The Bronx is generally one of those 'Oh' neighborhoods. You say, 'I live in The Bronx' and people invariably go, 'Oh.' The most audacious even add, 'Is it safe?'.
Generally speaking, the answer is 'yes.'
The Bronx has evolved from the decadent, gang-reigned arson hell it used to be. While the 1970s and 1980s are still engraved in the borough's culture, it is now more famous for being the borough that 'rebuilt itself.'
Jonas Bronck spent only six years in New York, but his influence of the city will go on forever. As first European to settle in what is now The Bronx (back then it was but the south of Westchester County), this Swede was granted the privilege of naming a big river that ran through the northernmost of the area. Little by little, the city annexed the areas west (1874) and east (1895) of the Bronx River.
By 1898, when the borough system was established, northernmost borough was essentially defined by the presence of the Bronx River, so it only seemed logical to name it after him. Hence, it became The Bronx.
Never, ever forget to capitalize the T in it. It's part of its name.
A Forth Apache is how military calls wherever the authorities shelter from hostile enemy (generally native insurrectors, if the many John Ford movies are to be believed.) That name was very famously used in the past for the NYPD's 41st Precinct Station House at 1086 Simpson Street, in the South Bronx. Which gives us a pretty solid idea of how bad that area was. In fact, when Paul Newman starred in an 1981 movie about how futile the police's work was in that area, it was very descriptively called Fort Apache, The Bronx.
But what is more illustrative than the title, is the lawsuit that accompanied the movie's release.
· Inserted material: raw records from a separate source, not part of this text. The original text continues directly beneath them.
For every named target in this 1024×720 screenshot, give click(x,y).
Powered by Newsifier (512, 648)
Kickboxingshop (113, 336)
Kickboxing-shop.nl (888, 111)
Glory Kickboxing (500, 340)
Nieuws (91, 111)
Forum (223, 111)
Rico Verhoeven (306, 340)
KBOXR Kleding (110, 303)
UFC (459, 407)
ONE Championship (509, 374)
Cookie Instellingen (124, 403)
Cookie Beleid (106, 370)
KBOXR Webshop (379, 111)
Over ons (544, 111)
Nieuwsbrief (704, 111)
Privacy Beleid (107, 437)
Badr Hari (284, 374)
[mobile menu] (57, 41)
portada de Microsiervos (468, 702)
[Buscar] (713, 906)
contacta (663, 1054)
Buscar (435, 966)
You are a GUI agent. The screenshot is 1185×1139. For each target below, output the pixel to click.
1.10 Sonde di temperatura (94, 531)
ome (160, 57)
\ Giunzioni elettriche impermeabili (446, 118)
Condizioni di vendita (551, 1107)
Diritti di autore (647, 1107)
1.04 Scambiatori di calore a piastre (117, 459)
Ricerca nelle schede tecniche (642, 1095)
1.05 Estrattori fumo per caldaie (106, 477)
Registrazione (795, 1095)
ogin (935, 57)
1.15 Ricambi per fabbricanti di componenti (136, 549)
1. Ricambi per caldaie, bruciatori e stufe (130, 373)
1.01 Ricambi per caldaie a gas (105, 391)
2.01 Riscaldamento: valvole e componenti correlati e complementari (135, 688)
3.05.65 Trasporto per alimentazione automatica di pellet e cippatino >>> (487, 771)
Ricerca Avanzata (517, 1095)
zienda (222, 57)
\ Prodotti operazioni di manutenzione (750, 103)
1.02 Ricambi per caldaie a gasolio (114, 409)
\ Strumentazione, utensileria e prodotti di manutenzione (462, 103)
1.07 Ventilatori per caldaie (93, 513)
Tom Walker must have been very eager to see it, seeing as it coped with the same subject as a novel he had published and it had the exact same title. He sued the film's writer for copyright infringement.
In his own words, 'both the book and the film begin with the murder of a black and a white policeman with a handgun at close range; both depict cockfights, drunks, stripped cars, prostitutes and rats; both show disgruntled, demoralized police officers and unsuccessful foot chases of fleeing criminals'.
The Court of Appeals could not agree with him -- they thought there were only so many ways an indisputable reality could be portrayed. The suit went on to gain notoriety for introducing the concept of scènes à faire to jurisprudence -- the concept of 'scenes that have to be done' to bring a work of art to fruition. If both Fort Apaches aimed to realistically portray The Bronx, those were the scenes they had to include.
Walker lost the case. The South Bronx was that bad. (Although, actually, by the time the film was made, the precinct had actually earned a second nickname, 'Little House on the Prairie,' because two-thirds of the 93,900 people who lived within its boundaries in 1970 had fled.)
In fact, the movie movie consolidated The Bronx as the most dangerous place in America. That's a stretch -- the neighborhood is not that bad -- but if attention is advised in New York, in The Bronx it is compulsory. At least in the South Bronx. The iniquitous, the infamous South Bronx. The neighborhood of the basketball courts, the dealers, the louts, the thugs with elephantiasic biceps, where the attitude lies somewhere between swagger and resignation.
Now, violence is no longer The Bronx's main problem. It does have other problems, though. The six daily meals. The Venezuelan soap opera marathons. The general sense of apathy one inevitably feels as he sets foot on certain neighborhoods of the borough. Social workers complain that The Bronx's youth sit down, watch TV and eat.
Those who put up a fight against their environment and do good, leave. An irreproachable decision, granted. But also one that makes the population come and go all the time, seeking either accommodation or employment. It also leaves the neighborhood bereft of role models.
That's why it's still full of scènes à faire.
It is not easy to leave the South Bronx, though. Mainly because there's no telling where it begins and where it ends. 155 Street offers a guarantee -- it is the line where the pure South Bronx ends and things change a little bit.
The scenery becomes the land of the Bronx Zoo, the New York Botanical Gardens, the New York Yankees, a river called Bronx and about a million and a half people. It also has the next best thing after the now disappeared Little Italy -- Arthur Avenue, which crosses with Belmont. It is a place where people still say hello to each other, where good food is easy to find and it also has the Arthur Avenue Italian Market and the intriguing Ferrade Festival.
The only thing this Bronx shares with the South Bronx is its aspect. Skyscrapers and hope are two parts of the same equation. You remove Manhattan's skyscrapers, its towers, its bridges and what you get is the saddest urban landscape in the world.
The Bronx has no skyscrapers. It does have the heart of many upon many active neighbors, struggling to make their borough a better place. In a way, they have succeeded. The Bronx may not be paradise yet, but it is the very symbol of successful struggle.
As its neighbors put it, 'It's the neighborhood that rebuilt itself'.
Beyond The Bronx, following Broadway in parallel to Broadway, the scene changes. Westchester County starts. With it, a fluvial world of forests, delicate villages, expensive houses, and English-green sights.